EXTRACT TO READ:
********************

# Medical help for DP/DR is available. Don't give up!



## ComesAndGoes (Nov 28, 2012)

I've been reading this blog for quite a while, and now am finally writing. If you have DP/DR, please don't think you have to live with it forever.
In 1988 I came down with such a severe case of DR that I could barely even drive. I was out of work for three months while numerous physicians tried to figure out what the heck was wrong with me. I didn't have a moment's peace from derealization.
Fortunately, I lived in Northern California near Stanford University and had access to their medical community. A neurologist, after sitting back in his chair and proclaiming, "I have no idea what is wrong with you," suggested I see a psychopharmacologist. The psychoparmacologist already had some fame in coinventing a drug for obessive-compulsive disorder. I saw him a few times after which he suggested that a new drug, available for depression, might help me because the serotonin pathway is implicated in DP/DR. That drug, back in 1989, was called Prozac. Within a week I was turning around. Reality was slowly falling into place again. What a relief! And do you know what happens when a non-depressed person is placed on Prozac? They feel amazing and that's what happened to me. I had no other symptoms other than derealization. Nothing else: no depression, no anxiety attacks (although the DR symptoms were pushing my anxiety sky high).
After about five years, the low dose of Prozac (20mg/day) did not maintain my hyper-happiness, and it's effects on my mood turned me back into a "normal" person. However and most thankfully, Prozac has continued to shield me from DP/DR these past 25 years.
If you've not sought a pharmacological solution to DP/DR, I implore you to give it a try. Health may be just around the corner if you do.
I'm now 56 years old and the DR sometimes leaks back into my life, but usually recedes after a day or so. I'd wondered if the disease would return as I aged. It is, a little bit, but I'm fighting and have an appointment with another psychopharamcologist at the Mayo Clinic as my first doctor at Stanford is long retired. I'm extremely hopeful because I see that an anti-convulsant added to the SSRI often does the trick, and several anti-opiods have shown some success.

********************

SUPPLIED ENTRIES:
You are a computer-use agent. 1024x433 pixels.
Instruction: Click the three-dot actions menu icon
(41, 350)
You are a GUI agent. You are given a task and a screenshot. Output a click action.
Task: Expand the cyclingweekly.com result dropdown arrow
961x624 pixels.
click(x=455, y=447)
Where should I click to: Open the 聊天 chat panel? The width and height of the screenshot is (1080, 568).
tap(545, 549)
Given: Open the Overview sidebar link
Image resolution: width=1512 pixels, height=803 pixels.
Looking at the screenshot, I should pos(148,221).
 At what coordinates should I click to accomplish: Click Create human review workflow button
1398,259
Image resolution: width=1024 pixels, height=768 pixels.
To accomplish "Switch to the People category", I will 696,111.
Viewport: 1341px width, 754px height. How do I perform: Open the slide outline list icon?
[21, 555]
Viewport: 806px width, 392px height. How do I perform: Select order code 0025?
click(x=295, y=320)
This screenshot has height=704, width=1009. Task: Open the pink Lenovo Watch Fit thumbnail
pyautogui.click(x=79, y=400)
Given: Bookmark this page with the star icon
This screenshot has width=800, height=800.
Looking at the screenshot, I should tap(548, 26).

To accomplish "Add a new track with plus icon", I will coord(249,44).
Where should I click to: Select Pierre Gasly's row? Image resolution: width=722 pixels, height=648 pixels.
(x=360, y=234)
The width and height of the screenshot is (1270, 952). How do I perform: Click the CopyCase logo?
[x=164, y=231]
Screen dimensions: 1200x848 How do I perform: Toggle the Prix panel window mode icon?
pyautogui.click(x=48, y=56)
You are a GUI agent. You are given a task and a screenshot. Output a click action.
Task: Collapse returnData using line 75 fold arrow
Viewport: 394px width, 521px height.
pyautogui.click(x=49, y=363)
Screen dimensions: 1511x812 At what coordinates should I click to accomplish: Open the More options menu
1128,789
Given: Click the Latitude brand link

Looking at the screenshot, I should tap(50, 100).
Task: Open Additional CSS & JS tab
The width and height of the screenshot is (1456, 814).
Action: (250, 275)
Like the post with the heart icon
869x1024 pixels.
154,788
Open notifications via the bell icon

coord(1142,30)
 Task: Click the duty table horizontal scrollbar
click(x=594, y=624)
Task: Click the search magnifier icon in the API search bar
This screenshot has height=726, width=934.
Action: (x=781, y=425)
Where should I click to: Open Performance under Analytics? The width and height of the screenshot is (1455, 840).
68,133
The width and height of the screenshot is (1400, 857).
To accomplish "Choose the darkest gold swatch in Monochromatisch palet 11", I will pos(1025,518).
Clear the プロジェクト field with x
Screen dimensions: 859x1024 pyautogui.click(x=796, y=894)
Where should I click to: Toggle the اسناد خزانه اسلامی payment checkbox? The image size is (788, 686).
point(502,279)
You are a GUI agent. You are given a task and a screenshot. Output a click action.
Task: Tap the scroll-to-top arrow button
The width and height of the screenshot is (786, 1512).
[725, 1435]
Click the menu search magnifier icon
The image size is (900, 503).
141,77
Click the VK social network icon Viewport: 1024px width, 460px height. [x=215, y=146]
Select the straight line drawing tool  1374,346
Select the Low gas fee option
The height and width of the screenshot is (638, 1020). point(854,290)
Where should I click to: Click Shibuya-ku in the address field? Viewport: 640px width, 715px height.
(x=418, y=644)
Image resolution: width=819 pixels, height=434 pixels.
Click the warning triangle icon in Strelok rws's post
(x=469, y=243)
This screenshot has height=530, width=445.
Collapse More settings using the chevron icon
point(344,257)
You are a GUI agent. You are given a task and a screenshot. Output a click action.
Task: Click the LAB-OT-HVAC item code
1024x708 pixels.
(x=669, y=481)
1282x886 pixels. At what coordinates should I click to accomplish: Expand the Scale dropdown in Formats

********************

REQUIRED TASKS:
1) In the post about DP/DR, what daily dose of Prozac does the writer say they took?
2) List every place or institution named in the post about DP/DR.
3) Do these statements agree with the post about DP/DR? Answer yes or no for each, quoting the words that decide it.
(a) The writer was out of work for six months.
(b) The writer is now 56 years old.
(c) The writer's first doctor at Stanford is still practicing.

EXERCISE ANSWERS:
1) 20mg a day.

2) Northern California, Stanford University, Mayo Clinic

3)
(a) No: "I was out of work for three months"
(b) Yes: "I'm now 56 years old"
(c) No: "my first doctor at Stanford is long retired"